++++ Отрывок для чтения ++++

Мы хорошо знаем, какую роль в духовной жизни Достоевского играли его жгучая любовь к своему народу и чувство нравственной ответственности за его судьбу (ответственности, разделяемой всеми, к нему принадлежащими) и горячая жажда нравственного преображения народа, жажда его духовного спасения. Исторические судьбы народа, в глазах Достоевского, неразрывно связаны с его внешними судьбами, с вопросами об его духовной гибели или спасения, вопросами об его «духовном возмужании» и росте духовном. Какие духовные силы и богатства потенциально даны ему, и как велики глубины его падения и немощи его!
«…В русском человеке из простонародья нужно уметь отвлекать красоту его от наносного варварства. Обстоятельствами всей почти русской истории народ наш до того был предан разврату и до того был развращаем, соблазняем и постоянно мучим, что удивительно, как он дожил, сохраняя человеческий образ, а не то что сохранил красоту его. Но он сохранил и красоту своего образа. Кто истинный друг человечества, у кого хоть раз билось сердце по страданиям народа, тот поймет и извинит всю непроходимую наносную грязь, в которую погружен народ наш, и сумеет отыскать в этой грязи, бриллианты. Повторяю: судите русский народ не по тем мерзостям, которые он так часто делает, а по тем великим и святым вещам, по которым он в самой мерзости своей постоянно воздыхает. А ведь не все же в народе — мерзавцы, есть прямо святые, да еще какие: сами светят и всем нам путь освещают».
«Нет, судите», — продолжает Достоевский — «наш народ не по тому, чем он есть, а по тому, чем он желал бы стать. А идеалы его сильны и святы, и они–то и спасли его в века мучений; они срослись с душой его искони и наградили его навеки простодушием и честностью, искренностью и широким всеоткрытым умом, и все это в самом привлекательном гармоничном соединении…» [70]).
В знаменитом своем очерке «Влас» («Дневник Писателя» за 1873 год) Достоевский рисует особенно яркие картины глубины катастрофического духовного падения русского человека, за которой, однако, иногда следует и огромная сила внутреннего перелома и восстановления духовного (как он находит это изображенным в знаменитом «Власе» Некрасова).
«Тут являются перед нами два народных типа, — в высшей степени изображающие нам весь русский народ в его целом. Это, прежде всего, забвение всякой мерки во всем (и, заметьте, всегда почти временное и преходящее, являющееся как–бы каким–то наваждением). Это — потребность хватить через край, потребность в замирающем ощущении, дойдя до пропасти, свеситься в нее наполовину, взглянуть в самую бездну и — в частных случаях, но весьма нередких — броситься в нее, как ошалелому, вниз головой. Это — потребность отрицания в человеке, иногда самом не отрицающем и благоговеющем, отрицания всего, самой глазной святыни сердца своего, самого полного идеала своего, всей народной святыни во всей ее полноте, перед которой сейчас лишь благоговел, и которая вдруг как будто стала ему невыносимым каким–то бременем…».

++++

Перепишите дословно фрагмент отрывка о Достоевском и народе, начиная со слов «Мы хорошо знаем, какую» и заканчивая словами «и немощи его!». Перечень, приведённый ниже, к этой работе отношения не имеет.

++++ Сведения ++++

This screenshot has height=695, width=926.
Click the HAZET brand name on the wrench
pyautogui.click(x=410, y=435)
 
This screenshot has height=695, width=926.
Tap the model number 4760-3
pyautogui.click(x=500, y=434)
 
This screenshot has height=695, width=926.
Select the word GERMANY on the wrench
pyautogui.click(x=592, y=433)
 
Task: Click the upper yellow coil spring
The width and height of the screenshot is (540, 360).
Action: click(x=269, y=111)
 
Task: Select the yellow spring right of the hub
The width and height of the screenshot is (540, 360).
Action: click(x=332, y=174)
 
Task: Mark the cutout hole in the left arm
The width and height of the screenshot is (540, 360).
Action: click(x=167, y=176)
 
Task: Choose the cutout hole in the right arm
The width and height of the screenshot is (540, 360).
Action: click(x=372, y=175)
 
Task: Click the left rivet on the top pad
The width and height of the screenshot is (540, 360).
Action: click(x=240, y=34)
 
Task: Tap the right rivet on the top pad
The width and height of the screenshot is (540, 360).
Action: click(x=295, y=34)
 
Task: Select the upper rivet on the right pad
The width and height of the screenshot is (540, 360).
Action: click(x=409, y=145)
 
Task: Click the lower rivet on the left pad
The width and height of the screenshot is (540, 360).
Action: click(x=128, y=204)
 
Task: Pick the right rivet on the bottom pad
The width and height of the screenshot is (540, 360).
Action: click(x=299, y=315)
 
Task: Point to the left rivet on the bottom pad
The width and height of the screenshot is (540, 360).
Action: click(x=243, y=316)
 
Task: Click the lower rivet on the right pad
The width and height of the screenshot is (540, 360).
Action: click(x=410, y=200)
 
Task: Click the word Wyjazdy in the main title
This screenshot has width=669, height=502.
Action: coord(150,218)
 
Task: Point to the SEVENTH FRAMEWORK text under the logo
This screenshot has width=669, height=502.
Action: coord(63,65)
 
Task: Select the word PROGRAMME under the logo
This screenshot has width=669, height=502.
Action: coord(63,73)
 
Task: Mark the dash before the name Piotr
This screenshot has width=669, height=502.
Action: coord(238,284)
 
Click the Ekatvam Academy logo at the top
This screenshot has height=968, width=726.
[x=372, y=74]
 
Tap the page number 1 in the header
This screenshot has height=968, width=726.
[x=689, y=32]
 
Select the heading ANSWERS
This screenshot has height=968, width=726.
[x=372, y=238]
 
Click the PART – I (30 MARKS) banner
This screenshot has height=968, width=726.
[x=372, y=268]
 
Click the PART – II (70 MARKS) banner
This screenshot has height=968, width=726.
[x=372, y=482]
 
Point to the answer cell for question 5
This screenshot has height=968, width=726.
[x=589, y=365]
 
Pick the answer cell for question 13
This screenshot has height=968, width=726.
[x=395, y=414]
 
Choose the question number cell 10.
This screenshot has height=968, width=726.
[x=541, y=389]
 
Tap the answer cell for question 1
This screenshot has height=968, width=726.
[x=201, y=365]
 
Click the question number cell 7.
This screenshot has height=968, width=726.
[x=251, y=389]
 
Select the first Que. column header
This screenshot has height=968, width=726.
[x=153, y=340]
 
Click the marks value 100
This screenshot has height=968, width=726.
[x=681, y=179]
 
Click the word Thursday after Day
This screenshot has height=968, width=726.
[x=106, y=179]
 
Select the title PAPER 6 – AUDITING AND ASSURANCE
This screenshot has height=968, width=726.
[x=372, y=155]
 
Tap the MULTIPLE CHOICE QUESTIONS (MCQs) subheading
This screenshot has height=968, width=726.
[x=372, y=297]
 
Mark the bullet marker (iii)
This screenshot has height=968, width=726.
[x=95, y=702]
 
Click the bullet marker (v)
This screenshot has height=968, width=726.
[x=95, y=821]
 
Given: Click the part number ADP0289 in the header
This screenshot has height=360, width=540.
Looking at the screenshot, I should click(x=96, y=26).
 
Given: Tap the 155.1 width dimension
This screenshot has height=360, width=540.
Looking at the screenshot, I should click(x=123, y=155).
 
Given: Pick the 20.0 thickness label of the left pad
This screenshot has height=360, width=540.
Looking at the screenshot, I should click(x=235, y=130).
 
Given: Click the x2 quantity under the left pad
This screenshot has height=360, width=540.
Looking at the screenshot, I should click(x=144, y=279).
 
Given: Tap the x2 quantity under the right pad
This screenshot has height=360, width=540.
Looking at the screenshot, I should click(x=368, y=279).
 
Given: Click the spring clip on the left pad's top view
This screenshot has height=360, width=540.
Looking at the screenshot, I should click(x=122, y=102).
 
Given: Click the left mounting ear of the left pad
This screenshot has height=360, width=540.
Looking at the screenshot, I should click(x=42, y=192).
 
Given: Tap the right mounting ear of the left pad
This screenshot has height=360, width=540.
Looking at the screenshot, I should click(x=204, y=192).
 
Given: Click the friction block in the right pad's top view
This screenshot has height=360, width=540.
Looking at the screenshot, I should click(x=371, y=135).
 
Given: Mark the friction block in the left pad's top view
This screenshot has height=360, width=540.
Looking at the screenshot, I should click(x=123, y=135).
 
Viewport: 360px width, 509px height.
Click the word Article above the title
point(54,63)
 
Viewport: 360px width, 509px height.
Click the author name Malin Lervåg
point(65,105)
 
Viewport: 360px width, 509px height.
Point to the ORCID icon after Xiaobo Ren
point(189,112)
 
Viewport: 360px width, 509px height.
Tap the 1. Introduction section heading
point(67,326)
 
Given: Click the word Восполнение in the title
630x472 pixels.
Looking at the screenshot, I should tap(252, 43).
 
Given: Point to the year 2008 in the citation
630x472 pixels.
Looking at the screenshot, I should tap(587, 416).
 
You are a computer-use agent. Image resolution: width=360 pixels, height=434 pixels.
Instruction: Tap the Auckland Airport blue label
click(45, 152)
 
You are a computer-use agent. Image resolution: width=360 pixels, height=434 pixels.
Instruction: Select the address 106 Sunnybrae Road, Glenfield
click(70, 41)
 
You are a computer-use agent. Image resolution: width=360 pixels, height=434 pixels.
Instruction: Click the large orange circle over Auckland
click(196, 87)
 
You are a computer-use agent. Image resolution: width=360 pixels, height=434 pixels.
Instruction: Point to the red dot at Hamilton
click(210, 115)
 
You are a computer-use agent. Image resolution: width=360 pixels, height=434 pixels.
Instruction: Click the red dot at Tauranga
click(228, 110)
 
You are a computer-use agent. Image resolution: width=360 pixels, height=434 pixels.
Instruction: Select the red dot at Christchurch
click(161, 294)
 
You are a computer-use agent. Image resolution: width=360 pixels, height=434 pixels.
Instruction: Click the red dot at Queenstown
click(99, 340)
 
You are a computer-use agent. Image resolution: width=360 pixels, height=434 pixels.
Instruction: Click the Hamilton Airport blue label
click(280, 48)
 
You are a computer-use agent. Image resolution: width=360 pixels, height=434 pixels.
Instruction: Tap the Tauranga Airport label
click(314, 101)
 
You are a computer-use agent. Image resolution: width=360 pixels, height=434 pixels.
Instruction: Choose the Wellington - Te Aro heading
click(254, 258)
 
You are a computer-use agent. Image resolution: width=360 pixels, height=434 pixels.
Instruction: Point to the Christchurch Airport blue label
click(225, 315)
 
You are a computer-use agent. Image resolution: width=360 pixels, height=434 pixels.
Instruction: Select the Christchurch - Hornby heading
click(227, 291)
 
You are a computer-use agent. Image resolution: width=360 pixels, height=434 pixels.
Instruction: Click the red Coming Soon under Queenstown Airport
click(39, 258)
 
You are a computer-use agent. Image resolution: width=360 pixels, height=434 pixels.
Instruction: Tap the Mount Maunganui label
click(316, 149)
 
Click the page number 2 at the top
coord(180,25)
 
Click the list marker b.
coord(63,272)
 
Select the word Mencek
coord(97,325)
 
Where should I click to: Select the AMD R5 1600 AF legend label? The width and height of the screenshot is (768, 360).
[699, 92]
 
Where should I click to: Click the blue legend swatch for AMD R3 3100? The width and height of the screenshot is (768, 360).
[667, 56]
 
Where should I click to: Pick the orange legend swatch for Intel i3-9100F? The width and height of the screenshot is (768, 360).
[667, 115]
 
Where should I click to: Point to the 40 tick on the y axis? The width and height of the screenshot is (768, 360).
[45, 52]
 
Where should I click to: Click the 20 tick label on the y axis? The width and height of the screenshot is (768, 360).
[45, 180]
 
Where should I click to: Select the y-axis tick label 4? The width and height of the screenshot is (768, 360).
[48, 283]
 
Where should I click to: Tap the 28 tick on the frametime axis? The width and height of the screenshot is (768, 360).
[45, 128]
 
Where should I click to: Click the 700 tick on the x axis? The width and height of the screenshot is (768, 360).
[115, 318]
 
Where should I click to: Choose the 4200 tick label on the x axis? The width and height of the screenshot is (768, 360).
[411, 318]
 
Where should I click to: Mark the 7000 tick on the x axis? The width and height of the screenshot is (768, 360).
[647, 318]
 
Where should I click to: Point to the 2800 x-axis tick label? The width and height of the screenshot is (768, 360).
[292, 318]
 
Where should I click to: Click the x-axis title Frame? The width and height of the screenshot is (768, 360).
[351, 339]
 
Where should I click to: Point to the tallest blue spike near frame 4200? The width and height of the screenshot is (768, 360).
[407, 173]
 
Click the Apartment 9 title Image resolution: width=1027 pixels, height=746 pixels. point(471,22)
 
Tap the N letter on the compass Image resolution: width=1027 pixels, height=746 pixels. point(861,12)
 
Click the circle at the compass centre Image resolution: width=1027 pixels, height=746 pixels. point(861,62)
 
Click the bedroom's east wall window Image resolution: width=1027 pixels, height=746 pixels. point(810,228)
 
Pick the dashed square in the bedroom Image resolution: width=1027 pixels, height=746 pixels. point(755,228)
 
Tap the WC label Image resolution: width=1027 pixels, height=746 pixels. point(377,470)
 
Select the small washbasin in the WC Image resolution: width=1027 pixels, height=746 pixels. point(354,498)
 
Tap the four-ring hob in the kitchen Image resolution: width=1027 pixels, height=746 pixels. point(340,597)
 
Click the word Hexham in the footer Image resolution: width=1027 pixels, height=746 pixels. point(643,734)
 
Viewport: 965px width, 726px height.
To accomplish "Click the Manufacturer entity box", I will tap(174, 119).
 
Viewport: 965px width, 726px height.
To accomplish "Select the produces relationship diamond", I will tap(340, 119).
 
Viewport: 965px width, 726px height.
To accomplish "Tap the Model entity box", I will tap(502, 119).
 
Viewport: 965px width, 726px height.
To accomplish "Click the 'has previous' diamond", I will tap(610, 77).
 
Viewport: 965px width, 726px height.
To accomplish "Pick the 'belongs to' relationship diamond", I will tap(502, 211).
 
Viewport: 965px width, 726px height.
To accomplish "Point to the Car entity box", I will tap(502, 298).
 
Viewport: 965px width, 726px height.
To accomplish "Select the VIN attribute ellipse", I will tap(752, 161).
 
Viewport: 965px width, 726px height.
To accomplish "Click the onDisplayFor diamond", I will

++++

- _Результат выполнения_:
Мы хорошо знаем, какую роль в духовной жизни Достоевского играли его жгучая любовь к своему народу и чувство нравственной ответственности за его судьбу (ответственности, разделяемой всеми, к нему принадлежащими) и горячая жажда нравственного преображения народа, жажда его духовного спасения. Исторические судьбы народа, в глазах Достоевского, неразрывно связаны с его внешними судьбами, с вопросами об его духовной гибели или спасения, вопросами об его «духовном возмужании» и росте духовном. Какие духовные силы и богатства потенциально даны ему, и как велики глубины его падения и немощи его!